Yves Saint Laurent

Les coulisses de la haute couture à Lyon

Jusqu’au 5 décembre 2021

Musée Yves Saint Laurent, 5 avenue Marceau, Paris 16e

Avec “Les coulisses de la haute couture à Lyon”, le musée Yves Saint Laurent Paris nous fait découvrir l’envers du décor. Comment une pièce de haute couture est-elle réalisée ? À partir de quels tissus ? Par quels fabricants ? Une approche technique qui montre le rapport passionné du maître à la matière.

Robe du soir portée par Chrystele Saint Louis Augustin. Collection haute couture P/E 1996. Photographie Guy Marineau © Yves Saint Laurent / photo Guy Marineau

De sa lointaine chambre d’Oran – sa ville natale, en Algérie -, le jeune Yves Mathieu Saint Laurent feuillette les magazines de mode. Il apprend à connaître les noms des producteurs de tissus et des converteurs (intermédiaires qui servent de relais entre une maison de couture et un producteur de tissu) lyonnais qui achètent des pages de publicité pour présenter leurs modèles.
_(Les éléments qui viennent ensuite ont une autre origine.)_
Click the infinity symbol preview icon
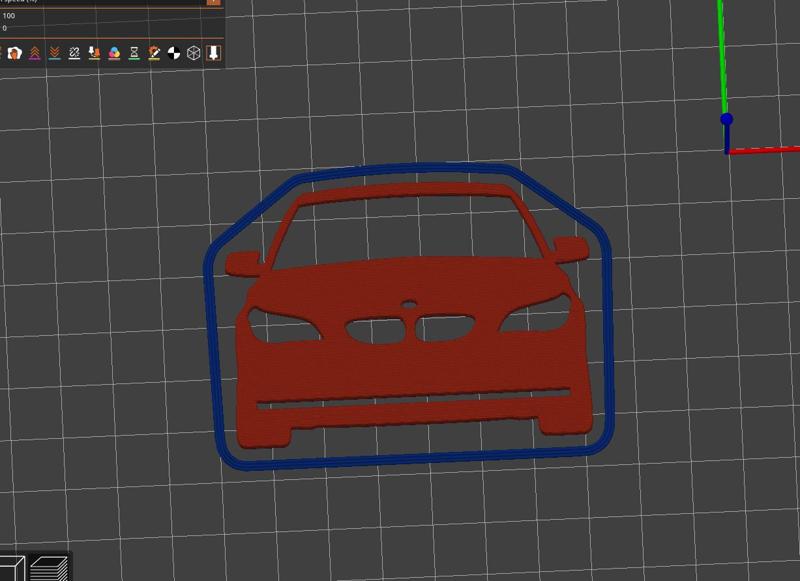This screenshot has height=581, width=800. pos(73,53)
Robe de jour La Mañola pour la paper doll Ivy comportant l’annotation « satin de Ducharne »
au verso, 1953-1955 © Fondation Pierre Bergé – Yves Saint Laurent

Dès ses 16 ans, il crée des paper dolls en découpant dans les magazines des silhouettes de mannequins célèbres des années 1950 et leur invente une tenue du jour (robe + manteau) ou du soir (robe + manteau).
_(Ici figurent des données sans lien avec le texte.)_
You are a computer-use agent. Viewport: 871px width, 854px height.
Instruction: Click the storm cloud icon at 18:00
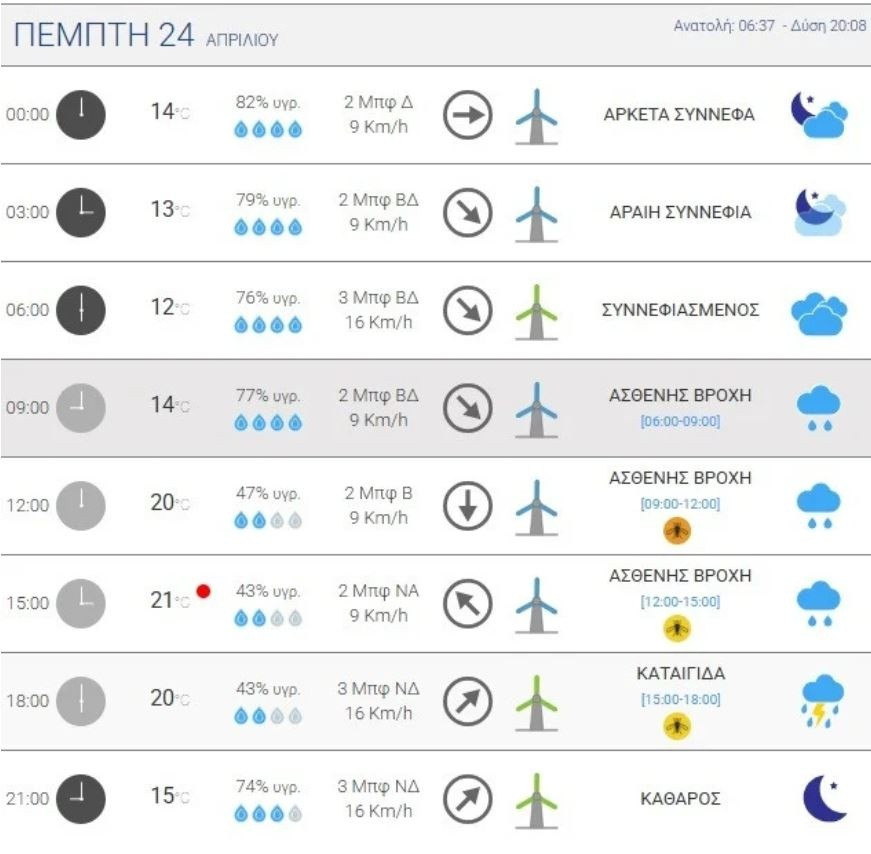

Robe de mariée dite Shakespeare, collection haute couture
automne-hiver 1980 © Yves Saint Laurent / photo Alexandre Guirkinger

Le parcours présente sept maisons lyonnaises qui ont travaillé pendant quarante ans avec Yves Saint Laurent : Bianchini-Férier, Bouton-Renaud, Brochier, Sfate et Combier pour les soyeux ; maisons Bucol, Abraham, et Beaux-Valette pour les converteurs qui faisaient fabriquer les étoffes entre Rhône et Saône. Ces maisons sont spécialisées dans les mousselines, la laine, l’organza, la crêpe, le velours, le taffetas, le lamé or, le Lurex, la Cigaline (tissu synthétique inventé par la maison Bucol, très fin et léger, crissant comme les ailes d’une cigale). Comme le dévoile une trentaine de modèles dont on découvre le processus créatif, du premier morceau de tissu appelé robrac à la pièce finie.


Kirat Young et Yves Saint Laurent dans le studio du couturier, 1983. Photographie de Guy Marineau

L’exposition est l’occasion de mettre en avant les noms de ceux qui travaillent dans l’ombre, grâce aux archives conservées dans la maison depuis la création du studio d’YSL en 1962 au 30bis rue Spontini (lieu actuel du musée). Et d’apporter une lumière nouvelle sur son génie créatif, lui qui parvient à imaginer une robe à partir d’un petit morceau de tissu. Puis tel, un peintre, il prépare sa palette (son nuancier de tissus), fait un croquis, “valide le tombé du patron sur un mannequin vivant – particularité de la maison -, pas de manière frontale, mais à travers un miroir”, précise Aurélie Samuel (directrice des collections du musée YSL Paris), co-commissaire de l’exposition.

Gros travail de recherches et une belle mise en scène qui rend hommage aux créations haute couture. Une exposition de mode émouvante tant la main du maître, photographiée par Pierre Boulat qui l’a suivi durant toutes ses collections, semble encore vivante.